§ **Activity**
Copy out the interview transcript word for word, from start to finish.

§ **Passage provided**

***

Joe Megibow – 11:32 – And it turns out it’s really, really hard to do that because tracking the customer across channels and understanding the behaviors is very, very, very difficult and actually on that one would love to get back to it. When I was at Expedia years ago, we did a phenomenal academic exercise to try to solve that, which I’d be happy to talk to, but it’s a really tough problem to solve is can I really identify who my customer is because in order for me to do anything around customer lifetime value, it assumes I have a customer over a period of time and I can track them and whether it’s cohorts are just generalized lights, I value, how do I really look at them, and it turned out that’s also a really, really hard thing to do.

Allison Hartsoe – 12:15 – Do you think it’s easy now though or is it still so hard?

Joe Megibow – 12:16 – I actually believe it or not think it’s getting harder, not easier, and it’s because the number is calling on the channel, but the number of endpoints that a consumer can engage with the brand is exploding. People think about your multitude of devices that you have your phones and your tablets and your laptops, and you may have one or two of each, and you may have your work once, and you may have your home. I see people who have a home laptop, their work laptop or work phone, their home phone or a tablet or two, and then you start putting in set top box and voice and all these other mechanisms. It’s growing and the ability to track across them. Maybe there are very few brands that you enabled logged and authenticated state every single time you engage with the brand. That’s a luxury. It’s very untypical. Yeah, and then on top of that, the data collection across these are very different.

Joe Megibow – 13:14 – So as an example, years ago when I was at American Eagle, when we were starting to try to build a single customer repository, one of the things we recognize as we have lots and lots of customer data, marts lots, I think it was almost a dozen, and it was because we have our loyalty program, we had our other loyalty program which was our co-brand credit card or private label credit card which were similar but not necessarily aligned. We had our account information. If you signed up online, we had our email file which may or may not be connected to the account. We had affinity programs. We had our mobile app, which was a different thing and a different set of tracking. There were the pos; there were credit card receipts. So I mean all these things came together, and the primary key on these wasn’t necessarily the same either. And the loyalty program, it was phone number on credit card. It was really. It was addressed. Obviously online tended to email. But yeah, I looked at it, and when we started this process, something like a third of my loyalty members didn’t even have an email address on file.

***

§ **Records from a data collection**
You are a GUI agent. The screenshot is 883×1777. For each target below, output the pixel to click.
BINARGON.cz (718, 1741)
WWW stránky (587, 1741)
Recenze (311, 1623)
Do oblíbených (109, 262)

***

§ **Your solution**
Joe Megibow – 11:32 – And it turns out it’s really, really hard to do that because tracking the customer across channels and understanding the behaviors is very, very, very difficult and actually on that one would love to get back to it. When I was at Expedia years ago, we did a phenomenal academic exercise to try to solve that, which I’d be happy to talk to, but it’s a really tough problem to solve is can I really identify who my customer is because in order for me to do anything around customer lifetime value, it assumes I have a customer over a period of time and I can track them and whether it’s cohorts are just generalized lights, I value, how do I really look at them, and it turned out that’s also a really, really hard thing to do.

Allison Hartsoe – 12:15 – Do you think it’s easy now though or is it still so hard?

Joe Megibow – 12:16 – I actually believe it or not think it’s getting harder, not easier, and it’s because the number is calling on the channel, but the number of endpoints that a consumer can engage with the brand is exploding. People think about your multitude of devices that you have your phones and your tablets and your laptops, and you may have one or two of each, and you may have your work once, and you may have your home. I see people who have a home laptop, their work laptop or work phone, their home phone or a tablet or two, and then you start putting in set top box and voice and all these other mechanisms. It’s growing and the ability to track across them. Maybe there are very few brands that you enabled logged and authenticated state every single time you engage with the brand. That’s a luxury. It’s very untypical. Yeah, and then on top of that, the data collection across these are very different.

Joe Megibow – 13:14 – So as an example, years ago when I was at American Eagle, when we were starting to try to build a single customer repository, one of the things we recognize as we have lots and lots of customer data, marts lots, I think it was almost a dozen, and it was because we have our loyalty program, we had our other loyalty program which was our co-brand credit card or private label credit card which were similar but not necessarily aligned. We had our account information. If you signed up online, we had our email file which may or may not be connected to the account. We had affinity programs. We had our mobile app, which was a different thing and a different set of tracking. There were the pos; there were credit card receipts. So I mean all these things came together, and the primary key on these wasn’t necessarily the same either. And the loyalty program, it was phone number on credit card. It was really. It was addressed. Obviously online tended to email. But yeah, I looked at it, and when we started this process, something like a third of my loyalty members didn’t even have an email address on file.